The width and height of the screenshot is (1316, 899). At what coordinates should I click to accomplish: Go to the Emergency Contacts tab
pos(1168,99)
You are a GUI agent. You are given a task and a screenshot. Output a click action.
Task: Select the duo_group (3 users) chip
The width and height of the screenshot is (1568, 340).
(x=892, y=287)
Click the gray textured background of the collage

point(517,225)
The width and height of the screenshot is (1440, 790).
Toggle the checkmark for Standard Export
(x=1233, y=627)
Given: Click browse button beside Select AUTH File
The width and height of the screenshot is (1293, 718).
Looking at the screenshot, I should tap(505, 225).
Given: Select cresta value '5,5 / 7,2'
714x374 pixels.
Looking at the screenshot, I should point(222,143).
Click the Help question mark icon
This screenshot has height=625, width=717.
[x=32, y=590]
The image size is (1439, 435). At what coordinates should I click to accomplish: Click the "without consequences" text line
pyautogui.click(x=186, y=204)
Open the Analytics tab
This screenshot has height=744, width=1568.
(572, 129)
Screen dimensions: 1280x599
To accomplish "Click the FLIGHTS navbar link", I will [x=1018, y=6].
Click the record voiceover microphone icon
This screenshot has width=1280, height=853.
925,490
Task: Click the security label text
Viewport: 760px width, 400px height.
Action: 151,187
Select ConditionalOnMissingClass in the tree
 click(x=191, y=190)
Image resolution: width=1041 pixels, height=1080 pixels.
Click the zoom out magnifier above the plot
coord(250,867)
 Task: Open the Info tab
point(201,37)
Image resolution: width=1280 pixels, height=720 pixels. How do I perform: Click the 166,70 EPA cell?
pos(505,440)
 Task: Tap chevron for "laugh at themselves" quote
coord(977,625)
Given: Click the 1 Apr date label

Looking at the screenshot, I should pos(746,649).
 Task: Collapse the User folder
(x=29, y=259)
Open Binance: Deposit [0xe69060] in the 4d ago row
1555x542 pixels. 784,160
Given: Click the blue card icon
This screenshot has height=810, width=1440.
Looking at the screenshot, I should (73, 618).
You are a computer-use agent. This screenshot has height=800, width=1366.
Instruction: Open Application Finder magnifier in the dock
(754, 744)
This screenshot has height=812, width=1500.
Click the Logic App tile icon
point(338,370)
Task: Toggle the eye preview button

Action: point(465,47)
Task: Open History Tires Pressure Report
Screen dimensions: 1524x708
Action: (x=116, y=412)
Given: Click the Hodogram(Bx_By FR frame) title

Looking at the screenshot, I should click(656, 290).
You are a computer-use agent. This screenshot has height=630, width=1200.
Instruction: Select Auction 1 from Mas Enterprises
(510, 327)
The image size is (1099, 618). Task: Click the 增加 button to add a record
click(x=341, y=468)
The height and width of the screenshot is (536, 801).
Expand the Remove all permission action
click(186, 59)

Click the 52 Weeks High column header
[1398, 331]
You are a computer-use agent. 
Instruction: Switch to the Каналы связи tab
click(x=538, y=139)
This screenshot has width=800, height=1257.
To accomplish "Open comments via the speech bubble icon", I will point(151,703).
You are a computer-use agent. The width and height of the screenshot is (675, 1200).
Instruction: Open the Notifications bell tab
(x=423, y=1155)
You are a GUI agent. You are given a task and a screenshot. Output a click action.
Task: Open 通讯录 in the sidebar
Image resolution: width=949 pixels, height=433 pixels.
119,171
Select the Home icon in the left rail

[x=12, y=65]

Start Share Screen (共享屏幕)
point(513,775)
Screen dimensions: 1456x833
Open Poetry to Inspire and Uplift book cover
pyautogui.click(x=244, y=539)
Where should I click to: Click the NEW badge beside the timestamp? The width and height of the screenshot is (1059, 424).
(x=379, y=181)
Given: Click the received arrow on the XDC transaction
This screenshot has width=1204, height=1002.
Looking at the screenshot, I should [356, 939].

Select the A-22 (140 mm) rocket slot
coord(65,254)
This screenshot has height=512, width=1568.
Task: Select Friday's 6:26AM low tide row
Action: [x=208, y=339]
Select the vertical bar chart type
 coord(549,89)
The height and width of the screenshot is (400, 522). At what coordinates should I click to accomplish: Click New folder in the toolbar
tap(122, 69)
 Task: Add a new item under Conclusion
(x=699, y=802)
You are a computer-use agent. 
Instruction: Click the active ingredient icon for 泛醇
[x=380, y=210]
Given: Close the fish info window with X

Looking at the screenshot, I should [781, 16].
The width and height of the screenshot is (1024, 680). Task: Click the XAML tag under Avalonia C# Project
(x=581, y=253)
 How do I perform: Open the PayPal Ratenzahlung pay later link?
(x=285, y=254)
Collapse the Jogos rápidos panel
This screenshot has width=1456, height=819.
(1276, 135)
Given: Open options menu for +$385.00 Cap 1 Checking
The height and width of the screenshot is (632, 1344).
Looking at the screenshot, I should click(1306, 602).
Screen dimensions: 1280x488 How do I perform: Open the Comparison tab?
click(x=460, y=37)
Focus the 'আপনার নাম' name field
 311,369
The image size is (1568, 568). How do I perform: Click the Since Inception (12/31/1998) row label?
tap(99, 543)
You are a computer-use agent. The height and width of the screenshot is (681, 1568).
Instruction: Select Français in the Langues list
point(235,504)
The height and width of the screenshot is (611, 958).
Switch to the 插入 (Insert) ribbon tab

* * * * *

> What is required:
Retype every one of the records above, keeping each line word for word.

> The response:
The width and height of the screenshot is (1316, 899). At what coordinates should I click to accomplish: Go to the Emergency Contacts tab
pos(1168,99)
You are a GUI agent. You are given a task and a screenshot. Output a click action.
Task: Select the duo_group (3 users) chip
The width and height of the screenshot is (1568, 340).
(x=892, y=287)
Click the gray textured background of the collage

point(517,225)
The width and height of the screenshot is (1440, 790).
Toggle the checkmark for Standard Export
(x=1233, y=627)
Given: Click browse button beside Select AUTH File
The width and height of the screenshot is (1293, 718).
Looking at the screenshot, I should tap(505, 225).
Given: Select cresta value '5,5 / 7,2'
714x374 pixels.
Looking at the screenshot, I should point(222,143).
Click the Help question mark icon
This screenshot has height=625, width=717.
[x=32, y=590]
The image size is (1439, 435). At what coordinates should I click to accomplish: Click the "without consequences" text line
pyautogui.click(x=186, y=204)
Open the Analytics tab
This screenshot has height=744, width=1568.
(572, 129)
Screen dimensions: 1280x599
To accomplish "Click the FLIGHTS navbar link", I will [x=1018, y=6].
Click the record voiceover microphone icon
This screenshot has width=1280, height=853.
925,490
Task: Click the security label text
Viewport: 760px width, 400px height.
Action: 151,187
Select ConditionalOnMissingClass in the tree
 click(x=191, y=190)
Image resolution: width=1041 pixels, height=1080 pixels.
Click the zoom out magnifier above the plot
coord(250,867)
 Task: Open the Info tab
point(201,37)
Image resolution: width=1280 pixels, height=720 pixels. How do I perform: Click the 166,70 EPA cell?
pos(505,440)
 Task: Tap chevron for "laugh at themselves" quote
coord(977,625)
Given: Click the 1 Apr date label

Looking at the screenshot, I should pos(746,649).
 Task: Collapse the User folder
(x=29, y=259)
Open Binance: Deposit [0xe69060] in the 4d ago row
1555x542 pixels. 784,160
Given: Click the blue card icon
This screenshot has height=810, width=1440.
Looking at the screenshot, I should (73, 618).
You are a computer-use agent. This screenshot has height=800, width=1366.
Instruction: Open Application Finder magnifier in the dock
(754, 744)
This screenshot has height=812, width=1500.
Click the Logic App tile icon
point(338,370)
Task: Toggle the eye preview button

Action: point(465,47)
Task: Open History Tires Pressure Report
Screen dimensions: 1524x708
Action: (x=116, y=412)
Given: Click the Hodogram(Bx_By FR frame) title

Looking at the screenshot, I should click(656, 290).
You are a computer-use agent. This screenshot has height=630, width=1200.
Instruction: Select Auction 1 from Mas Enterprises
(510, 327)
The image size is (1099, 618). Task: Click the 增加 button to add a record
click(x=341, y=468)
The height and width of the screenshot is (536, 801).
Expand the Remove all permission action
click(186, 59)

Click the 52 Weeks High column header
[1398, 331]
You are a computer-use agent. 
Instruction: Switch to the Каналы связи tab
click(x=538, y=139)
This screenshot has width=800, height=1257.
To accomplish "Open comments via the speech bubble icon", I will point(151,703).
You are a computer-use agent. The width and height of the screenshot is (675, 1200).
Instruction: Open the Notifications bell tab
(x=423, y=1155)
You are a GUI agent. You are given a task and a screenshot. Output a click action.
Task: Open 通讯录 in the sidebar
Image resolution: width=949 pixels, height=433 pixels.
119,171
Select the Home icon in the left rail

[x=12, y=65]

Start Share Screen (共享屏幕)
point(513,775)
Screen dimensions: 1456x833
Open Poetry to Inspire and Uplift book cover
pyautogui.click(x=244, y=539)
Where should I click to: Click the NEW badge beside the timestamp? The width and height of the screenshot is (1059, 424).
(x=379, y=181)
Given: Click the received arrow on the XDC transaction
This screenshot has width=1204, height=1002.
Looking at the screenshot, I should [356, 939].

Select the A-22 (140 mm) rocket slot
coord(65,254)
This screenshot has height=512, width=1568.
Task: Select Friday's 6:26AM low tide row
Action: [x=208, y=339]
Select the vertical bar chart type
 coord(549,89)
The height and width of the screenshot is (400, 522). At what coordinates should I click to accomplish: Click New folder in the toolbar
tap(122, 69)
 Task: Add a new item under Conclusion
(x=699, y=802)
You are a computer-use agent. 
Instruction: Click the active ingredient icon for 泛醇
[x=380, y=210]
Given: Close the fish info window with X

Looking at the screenshot, I should [781, 16].
The width and height of the screenshot is (1024, 680). Task: Click the XAML tag under Avalonia C# Project
(x=581, y=253)
 How do I perform: Open the PayPal Ratenzahlung pay later link?
(x=285, y=254)
Collapse the Jogos rápidos panel
This screenshot has width=1456, height=819.
(1276, 135)
Given: Open options menu for +$385.00 Cap 1 Checking
The height and width of the screenshot is (632, 1344).
Looking at the screenshot, I should click(1306, 602).
Screen dimensions: 1280x488 How do I perform: Open the Comparison tab?
click(x=460, y=37)
Focus the 'আপনার নাম' name field
 311,369
The image size is (1568, 568). How do I perform: Click the Since Inception (12/31/1998) row label?
tap(99, 543)
You are a computer-use agent. The height and width of the screenshot is (681, 1568).
Instruction: Select Français in the Langues list
point(235,504)
The height and width of the screenshot is (611, 958).
Switch to the 插入 (Insert) ribbon tab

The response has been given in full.